In spite of the fact that whites sell most of the nation’s drugs and account for most of its customers, it is blacks and Latinos who continue to fill up America’s courtrooms and jails, largely because, in a political climate that demands a quick fix to the drug problem, their neighborhoods get treatment that would not be tolerated in more affluent, white areas.

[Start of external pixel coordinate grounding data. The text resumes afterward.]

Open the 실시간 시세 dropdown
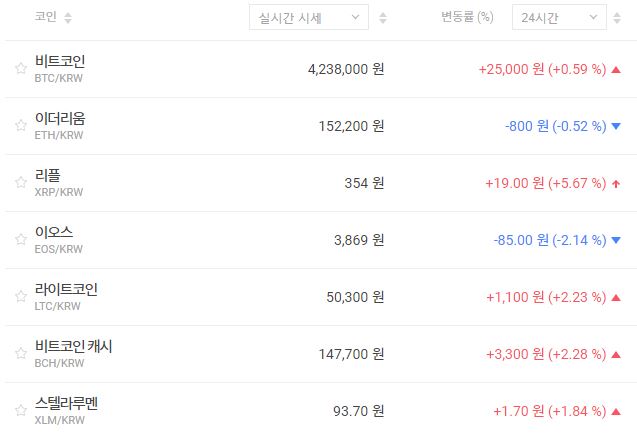Viewport: 637px width, 437px height. (x=308, y=18)
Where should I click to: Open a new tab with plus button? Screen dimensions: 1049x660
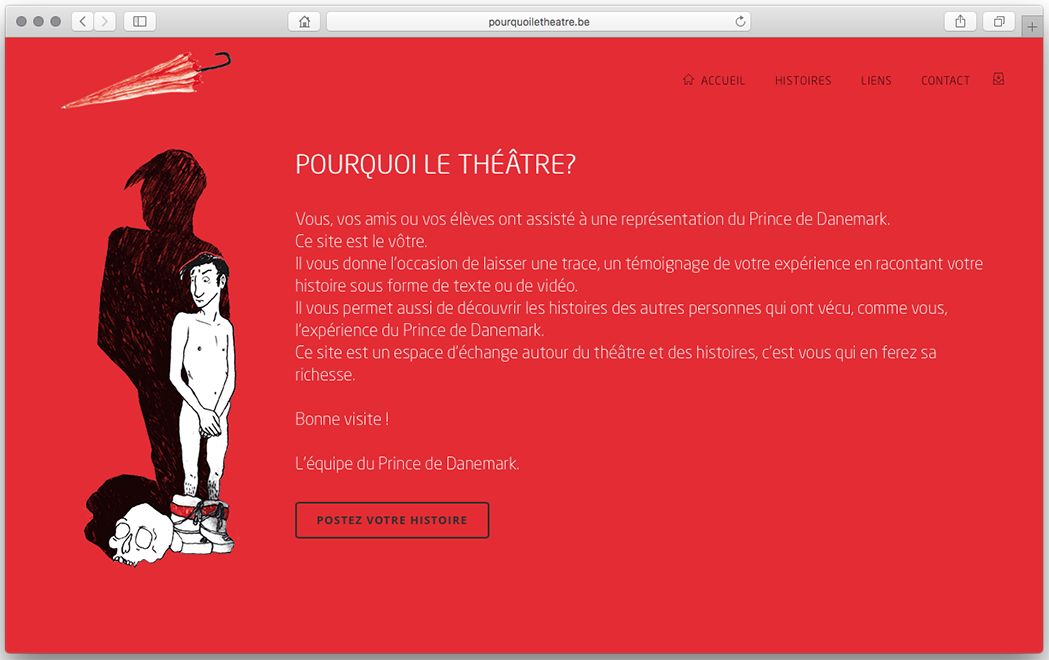click(1033, 27)
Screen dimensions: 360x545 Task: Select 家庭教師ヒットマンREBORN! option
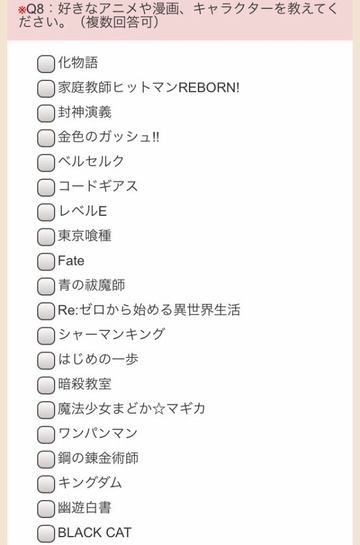pyautogui.click(x=46, y=89)
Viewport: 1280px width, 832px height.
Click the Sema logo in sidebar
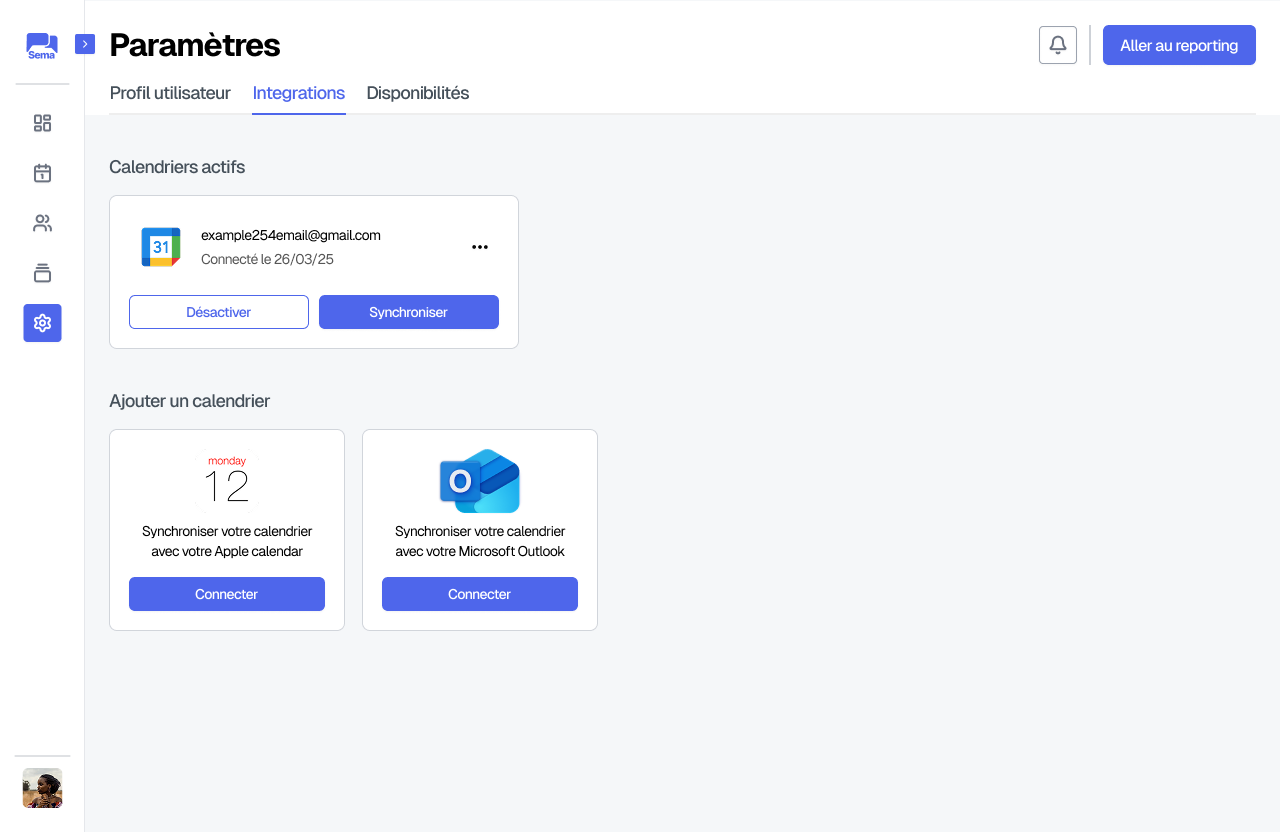[42, 46]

Indeed, throughout America, blacks and Latinos report that their neighborhoods have been barricaded by the authorities; that roadblocks, similar to those in South Africa, have been set up for “I.D. checks”; that the police roust them from their homes, without warrants or probable cause, to search for “evidence”; that they are targeted as part of police “stop on sight” policies, and that they are discriminatorily arrested in sweep operations for minor traffic violations.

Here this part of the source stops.